- Required tasks
• A. Translate this sentence from the clean water funding press release below into Spanish: "The Clean Water SRF is America's largest water quality financing source."
• B. The clean water funding press release below says that communities used loans from the Clean Water SRF to do three things. List them.
• C. Carry on the clean water funding press release below, starting right after its last sentence.

- Supplied text
[Start of Attachment]
Press Release

Senate Rejects Deep Clean Water Funding Cuts; Restores $500 Million to Va-Hud Spending Bill

Wesley Warren, (202) 289-2392

WASHINGTON (September 21, 2004) -- Today the Senate Appropriations Committee voted to add nearly a half-billion dollars to the VA-HUD spending bill, restoring a cut in funding for the Clean Water State Revolving Loan Fund (SRF) proposed by the White House and approved by the House Appropriations Committee.

"Fortunately, the Senate understands the importance of clean water for all Americans. Restoring federal funding for this popular and effective program is a win for the environment, the economy and public health," said Wesley Warren, NRDC's Deputy Director for Advocacy. "Now it's time for the House to prove its commitment to ensuring clean water, healthy communities and jobs."


BACKGROUND:

The Clean Water SRF is America's largest water quality financing source. Over the past 16 years this program has dispersed more than 14,200 loans -- some $47 billion in all -- to communities large and small to rehabilitate aging sewer plants, minimize raw sewage overflows and reduce stormwater runoff. This year's federal budget proposal slashed state and local funding by almost $500 million -- a 37 percent reduction from last year. Despite the program's popularity and success, the House Appropriations Committee failed to restore Clean Water SRF funding when it passed the VA-HUD spending bill in July.
[End of Attachment]
- Entries supplied
[Start of Attachment]
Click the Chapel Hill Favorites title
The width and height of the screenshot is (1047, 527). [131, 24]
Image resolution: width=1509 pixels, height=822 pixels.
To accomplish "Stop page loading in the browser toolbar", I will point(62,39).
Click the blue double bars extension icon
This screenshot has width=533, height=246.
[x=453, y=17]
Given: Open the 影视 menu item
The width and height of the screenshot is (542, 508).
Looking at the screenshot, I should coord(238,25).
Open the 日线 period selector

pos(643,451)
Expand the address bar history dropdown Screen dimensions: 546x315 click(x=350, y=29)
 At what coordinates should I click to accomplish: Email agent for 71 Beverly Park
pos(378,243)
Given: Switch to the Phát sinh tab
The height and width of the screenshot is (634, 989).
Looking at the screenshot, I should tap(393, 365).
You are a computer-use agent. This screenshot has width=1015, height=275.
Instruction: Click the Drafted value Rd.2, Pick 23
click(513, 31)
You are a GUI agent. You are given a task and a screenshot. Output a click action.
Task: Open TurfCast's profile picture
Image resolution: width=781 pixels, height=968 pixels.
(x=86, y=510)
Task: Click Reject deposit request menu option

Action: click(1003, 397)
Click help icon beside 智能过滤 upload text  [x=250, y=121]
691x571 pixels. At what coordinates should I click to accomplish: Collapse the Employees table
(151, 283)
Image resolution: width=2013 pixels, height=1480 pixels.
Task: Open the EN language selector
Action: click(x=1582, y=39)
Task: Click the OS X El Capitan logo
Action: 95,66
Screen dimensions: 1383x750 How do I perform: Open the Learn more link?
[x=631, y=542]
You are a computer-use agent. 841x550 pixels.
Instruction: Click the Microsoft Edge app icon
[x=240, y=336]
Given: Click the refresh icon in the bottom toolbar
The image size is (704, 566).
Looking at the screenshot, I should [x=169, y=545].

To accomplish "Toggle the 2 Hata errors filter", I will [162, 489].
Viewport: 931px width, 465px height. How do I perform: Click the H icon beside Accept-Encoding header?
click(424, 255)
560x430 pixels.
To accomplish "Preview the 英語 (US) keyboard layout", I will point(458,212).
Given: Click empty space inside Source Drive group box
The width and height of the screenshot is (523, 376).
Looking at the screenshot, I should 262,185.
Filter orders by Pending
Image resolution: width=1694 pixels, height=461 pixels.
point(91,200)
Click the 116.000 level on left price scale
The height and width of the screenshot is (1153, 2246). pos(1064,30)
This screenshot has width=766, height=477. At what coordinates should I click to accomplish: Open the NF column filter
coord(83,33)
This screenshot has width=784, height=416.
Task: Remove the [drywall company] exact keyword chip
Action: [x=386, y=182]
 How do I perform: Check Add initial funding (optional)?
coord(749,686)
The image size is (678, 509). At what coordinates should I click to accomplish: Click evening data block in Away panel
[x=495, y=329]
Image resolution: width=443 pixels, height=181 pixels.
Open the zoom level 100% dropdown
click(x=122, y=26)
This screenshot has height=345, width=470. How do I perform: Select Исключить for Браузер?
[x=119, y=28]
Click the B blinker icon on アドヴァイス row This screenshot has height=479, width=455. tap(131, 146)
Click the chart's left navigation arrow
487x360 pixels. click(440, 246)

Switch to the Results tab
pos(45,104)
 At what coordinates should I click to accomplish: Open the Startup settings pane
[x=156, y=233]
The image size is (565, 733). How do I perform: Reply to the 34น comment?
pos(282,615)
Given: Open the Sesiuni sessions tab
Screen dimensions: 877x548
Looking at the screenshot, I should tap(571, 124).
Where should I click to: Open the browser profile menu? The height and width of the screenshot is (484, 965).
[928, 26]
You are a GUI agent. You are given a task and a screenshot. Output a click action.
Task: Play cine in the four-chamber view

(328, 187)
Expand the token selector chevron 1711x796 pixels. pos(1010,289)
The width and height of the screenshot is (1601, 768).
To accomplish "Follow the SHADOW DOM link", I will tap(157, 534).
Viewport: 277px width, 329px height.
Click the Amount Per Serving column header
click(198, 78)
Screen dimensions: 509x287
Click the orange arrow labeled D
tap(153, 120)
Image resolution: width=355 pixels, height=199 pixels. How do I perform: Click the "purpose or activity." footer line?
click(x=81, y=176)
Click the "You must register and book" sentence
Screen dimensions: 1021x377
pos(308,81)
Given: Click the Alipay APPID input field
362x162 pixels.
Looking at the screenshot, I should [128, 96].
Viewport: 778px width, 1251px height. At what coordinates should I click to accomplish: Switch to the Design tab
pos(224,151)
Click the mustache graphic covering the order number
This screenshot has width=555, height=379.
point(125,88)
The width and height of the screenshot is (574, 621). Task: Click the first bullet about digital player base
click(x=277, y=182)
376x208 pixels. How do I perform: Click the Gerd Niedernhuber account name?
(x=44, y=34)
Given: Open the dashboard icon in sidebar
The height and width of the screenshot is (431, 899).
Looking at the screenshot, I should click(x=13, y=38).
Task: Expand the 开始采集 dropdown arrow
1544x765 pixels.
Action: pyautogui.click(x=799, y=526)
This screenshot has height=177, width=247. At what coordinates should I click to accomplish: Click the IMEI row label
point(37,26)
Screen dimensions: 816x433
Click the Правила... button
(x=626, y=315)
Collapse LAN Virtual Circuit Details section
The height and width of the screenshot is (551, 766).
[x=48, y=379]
[End of Attachment]
- Answers for the tasks
• A. El Clean Water SRF es la mayor fuente de financiamiento para la calidad del agua de Estados Unidos.

• B.
- Rehabilitate aging sewer plants
- Minimize raw sewage overflows
- Reduce stormwater runoff

• C.
NRDC and a coalition of state and local governments, labor, construction, environmental and public health groups warned that such a funding decrease could lead to more sewer overflows, polluted water, disease outbreaks and a loss of nearly 50,000 jobs.

Last week, the coalition released a report, All Dried Up: How Clean Water is Threatened by Budget Cuts, that highlights the impacts of significant proposed reductions in funding for the Clean Water SRF. Specifically, the report details how much federal assistance each state stands to lose, how many jobs the lost funding would have created, how many water improvement projects may be held up or scrapped, and the scope of water pollution nationwide.